Em nota à imprensa, a prefeitura de Arraial do Cabo informou que elabora estudos técnicos para definir limites de visitantes em praias e pontos turísticos, buscando evitar sobrecarga ambiental e elevar a qualidade da experiência do turista. O município também atua em parceria com o ICMBio para fiscalização e implementação de políticas públicas na reserva marinha.

 

Ampliação da parceria com a Petrobras

 

O Projeto Costão Rochoso iniciou a parceria com a Petrobras em 2023, integrando o programa socioambiental da companhia.
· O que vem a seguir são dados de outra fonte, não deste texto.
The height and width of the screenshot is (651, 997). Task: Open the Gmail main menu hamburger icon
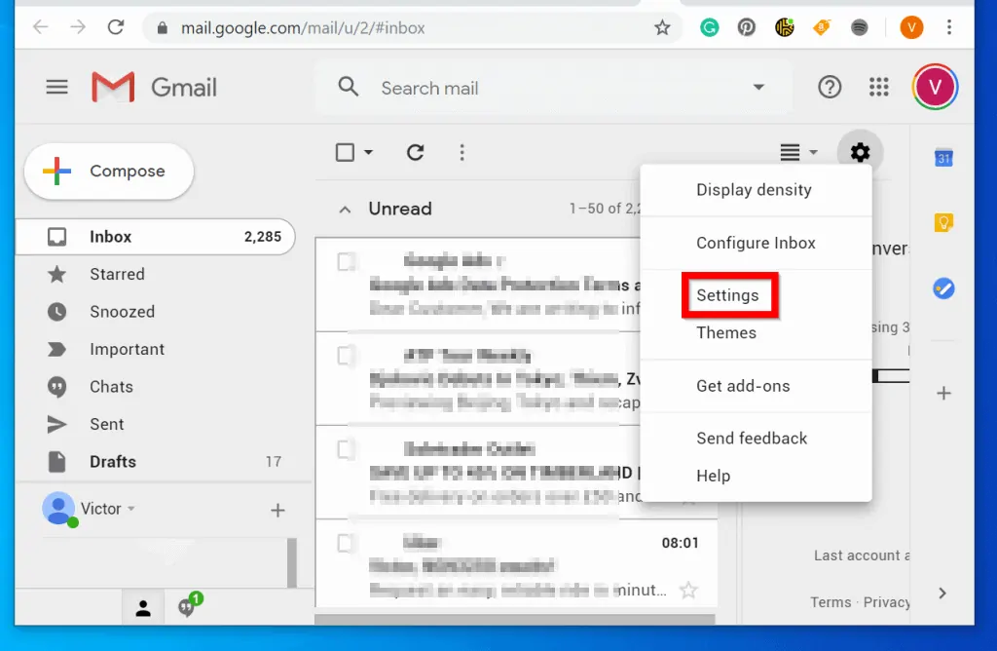57,88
Em 2026, a cooperação foi renovada por mais quatro anos, com cada ciclo submetido à avaliação quanto à continuidade das ações.

 

Segundo Ana Marcela Bergamasco, gerente de projetos de responsabilidade social da Petrobras, as parcerias firmadas pela empresa buscam conciliar interesses ambientais e sociais, considerando a necessidade de integração entre turismo de base comunitária, atividades pesqueiras e conservação ambiental.

 

“Tem que trabalhar com a questão social, turismo de base comunitária, com a comunidade e a pesca, mas de uma maneira sustentável, tirando uma visão de que a conservação estaria competindo com alguma atividade econômica”.


 

A gerente avalia ainda:

 

“Na verdade, para a população, elas podem andar juntas e uma contribuir com a outra”.


 

Os responsáveis pelo texto e imagens visitaram as áreas do projeto a convite da Petrobras.